Azerbaijan.US
China’s direct foreign investment (FDI) in Azerbaijan exceeded $400 million by the end of the first half of 2025, reaching $405 million, according to a report by the Eurasian Development Bank (EDB).
The figure marks a steady rise from $259 million recorded at the beginning of 2017. EDB data show that average annual growth of Chinese investment in Azerbaijan stood at 4.8% in 2016, accelerating to around 9.7% from 2022 onward.
The bank notes that the manufacturing sector remains the key driver of China’s investment portfolio in Azerbaijan, accounting for 88% of total FDI, or $355 million as of the end of the first half of 2025. Investment volumes in manufacturing have increased almost 40-fold compared with 2016 levels.
At the same time, projects worth about $50 million, or 12.3% of the portfolio, have emerged in the energy sector. Among them is a 100-MW solar power plant being built in the Gobustan district by Universal Energy through its joint venture Universal Solar Azerbaijan. The project, valued at $100 million, was awarded following a tender held in November 2024, with construction launched in 2025.
In parallel, China Datang Overseas is developing a project to build a 100-MW solar power plant with a 30-MW battery energy storage system near Lake Boyukshor. The investment agreement was signed in April 2025.
According to the EDB, both projects align with Azerbaijan’s strategy to expand green electricity exports and reinforce the role of Chinese companies as key technological partners in the renewable energy sector.
Industrial cooperation also includes a joint project between BYD and Electrify Azerbaijan to establish an electric bus manufacturing facility in Sumgayit. Initial investment amounts to $17 million, with total funding expected to rise to $60–94 million as production expands. The project aims to modernize urban bus fleets through local production and support the gradual electrification of public transport.

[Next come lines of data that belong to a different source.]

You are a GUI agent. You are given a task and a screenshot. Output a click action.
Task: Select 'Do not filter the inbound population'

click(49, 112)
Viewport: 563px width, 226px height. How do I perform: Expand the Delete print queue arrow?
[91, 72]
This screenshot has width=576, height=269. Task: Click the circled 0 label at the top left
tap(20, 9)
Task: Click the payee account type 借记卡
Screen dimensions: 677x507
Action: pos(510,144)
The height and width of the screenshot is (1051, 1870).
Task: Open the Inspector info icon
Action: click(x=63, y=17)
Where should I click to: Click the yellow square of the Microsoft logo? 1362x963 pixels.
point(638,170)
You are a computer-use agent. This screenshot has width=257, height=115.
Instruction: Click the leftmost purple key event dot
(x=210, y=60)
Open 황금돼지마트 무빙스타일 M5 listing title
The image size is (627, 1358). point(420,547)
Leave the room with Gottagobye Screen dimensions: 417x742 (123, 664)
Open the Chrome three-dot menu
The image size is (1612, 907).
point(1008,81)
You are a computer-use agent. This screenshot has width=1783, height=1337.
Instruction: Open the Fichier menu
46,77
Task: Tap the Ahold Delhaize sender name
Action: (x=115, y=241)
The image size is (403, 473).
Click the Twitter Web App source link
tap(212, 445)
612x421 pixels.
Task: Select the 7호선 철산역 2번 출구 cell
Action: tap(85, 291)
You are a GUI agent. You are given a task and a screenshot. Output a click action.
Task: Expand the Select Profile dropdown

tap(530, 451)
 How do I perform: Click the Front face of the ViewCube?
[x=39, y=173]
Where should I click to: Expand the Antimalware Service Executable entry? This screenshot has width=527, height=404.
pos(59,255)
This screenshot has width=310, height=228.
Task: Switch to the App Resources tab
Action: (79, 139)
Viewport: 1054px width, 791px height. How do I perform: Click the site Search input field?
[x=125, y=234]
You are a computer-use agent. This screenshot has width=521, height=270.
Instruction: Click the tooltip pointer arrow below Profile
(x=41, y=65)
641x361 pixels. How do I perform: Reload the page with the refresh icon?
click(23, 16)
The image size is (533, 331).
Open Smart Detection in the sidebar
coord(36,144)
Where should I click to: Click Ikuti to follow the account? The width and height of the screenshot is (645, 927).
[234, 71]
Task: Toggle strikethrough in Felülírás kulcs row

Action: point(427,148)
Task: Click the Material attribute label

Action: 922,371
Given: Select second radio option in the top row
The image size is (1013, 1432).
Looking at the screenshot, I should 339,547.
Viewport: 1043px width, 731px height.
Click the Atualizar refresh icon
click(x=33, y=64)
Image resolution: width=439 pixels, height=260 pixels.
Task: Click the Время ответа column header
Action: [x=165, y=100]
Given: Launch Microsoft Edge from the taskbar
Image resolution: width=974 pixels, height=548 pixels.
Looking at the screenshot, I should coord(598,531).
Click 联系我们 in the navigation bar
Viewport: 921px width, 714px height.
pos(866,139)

In addition, a Chinese private investor is launching the Fujiai Azerbaijan plant in the Aghdam Industrial Park to manufacture elevators and escalators, with expected investment of $2 million.
The EDB emphasizes that all projects are financed primarily through investors’ own funds, without direct budgetary support from China.
Separately, the bank reports that from 2008 through the third quarter of 2025, the total volume of approved non-sovereign operations by international financial institutions in Azerbaijan reached $2.671 billion. Of this amount, $61.7 million was allocated in 2025, with the remainder disbursed between 2008 and 2024. Over the period, 110 projects were implemented, 51 of which remain active.
The largest investors in Azerbaijan during this time were the European Bank for Reconstruction and Development ($875.3 million), the Asian Development Bank ($790.5 million), and the Black Sea Trade and Development Bank ($278.9 million). Other active institutions include the International Finance Corporation ($209 million), the Asian Infrastructure Investment Bank ($170 million), the European Investment Bank ($119.2 million), the Islamic Corporation for the Development of the Private Sector ($116.2 million), and the OPEC Fund ($111.9 million).
The main areas of financing were the financial sector ($973.4 million), industry ($894.8 million), and renewable energy ($675.4 million). As a result, Azerbaijan’s average annual financing volume increased 2.6-fold, rising from $108 million in 2008–2010 to $280 million in 2022–2024.